Pictures must not appear; the answer is exactly the lines from the one that holds "Screen dimensions: 519x421" through the end of the material.

**Extracted information**:
* * * * * * * * *
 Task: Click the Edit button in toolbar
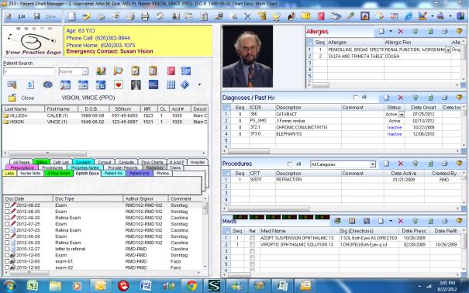pyautogui.click(x=22, y=16)
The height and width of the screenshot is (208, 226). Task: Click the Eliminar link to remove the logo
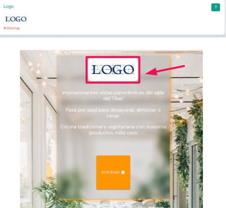[13, 28]
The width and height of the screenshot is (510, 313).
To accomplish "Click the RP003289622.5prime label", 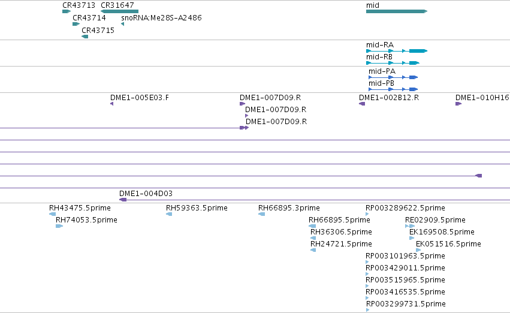I will click(405, 208).
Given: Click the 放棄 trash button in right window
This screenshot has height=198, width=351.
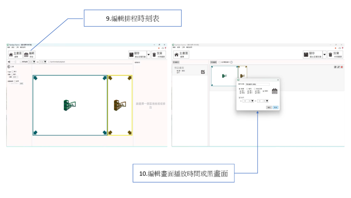Looking at the screenshot, I should [335, 55].
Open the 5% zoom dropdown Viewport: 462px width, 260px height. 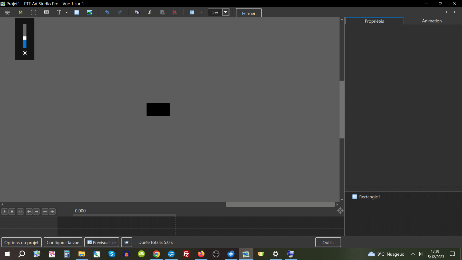tap(226, 12)
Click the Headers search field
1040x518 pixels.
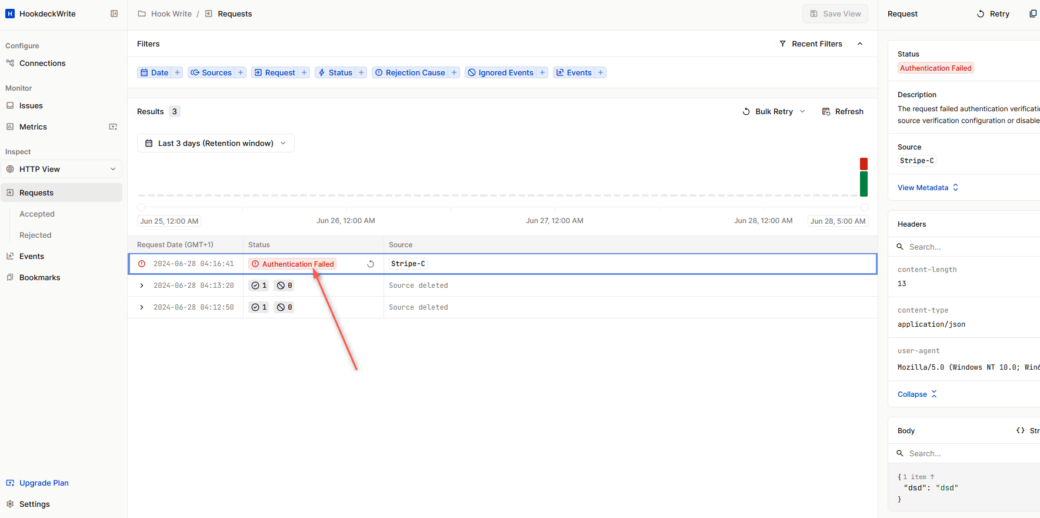coord(965,247)
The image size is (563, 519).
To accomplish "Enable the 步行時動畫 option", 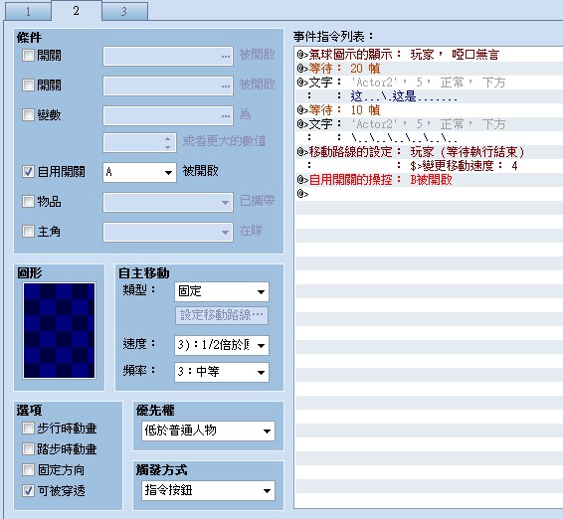I will click(28, 428).
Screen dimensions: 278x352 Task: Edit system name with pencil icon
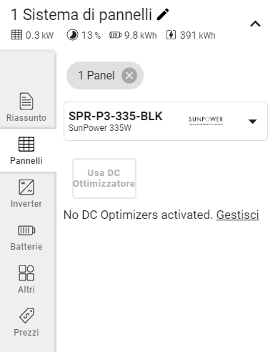click(x=163, y=14)
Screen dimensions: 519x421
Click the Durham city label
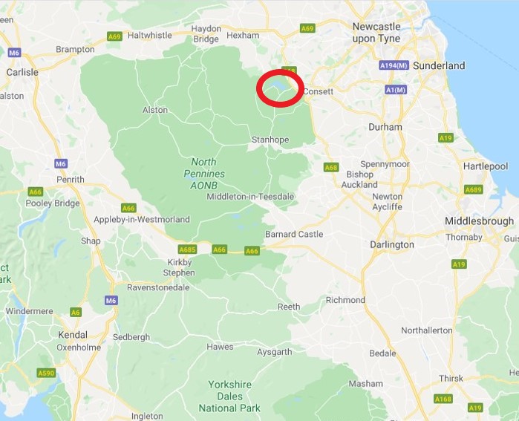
* * * * * * * * *
**Output**:
Screen dimensions: 519x421
Click the Durham city label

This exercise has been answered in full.